* _Exercise instructions_: Every entry should be given again exactly, with nothing dropped.

* _Dataset_:
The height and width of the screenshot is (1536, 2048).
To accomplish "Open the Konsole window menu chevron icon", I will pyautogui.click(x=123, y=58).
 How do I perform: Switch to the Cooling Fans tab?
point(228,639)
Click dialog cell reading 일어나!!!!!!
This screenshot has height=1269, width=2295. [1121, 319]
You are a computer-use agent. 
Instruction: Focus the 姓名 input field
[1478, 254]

* _Worked solution_:
The height and width of the screenshot is (1536, 2048).
To accomplish "Open the Konsole window menu chevron icon", I will pyautogui.click(x=123, y=58).
 How do I perform: Switch to the Cooling Fans tab?
point(228,639)
Click dialog cell reading 일어나!!!!!!
This screenshot has height=1269, width=2295. [1121, 319]
You are a computer-use agent. 
Instruction: Focus the 姓名 input field
[1478, 254]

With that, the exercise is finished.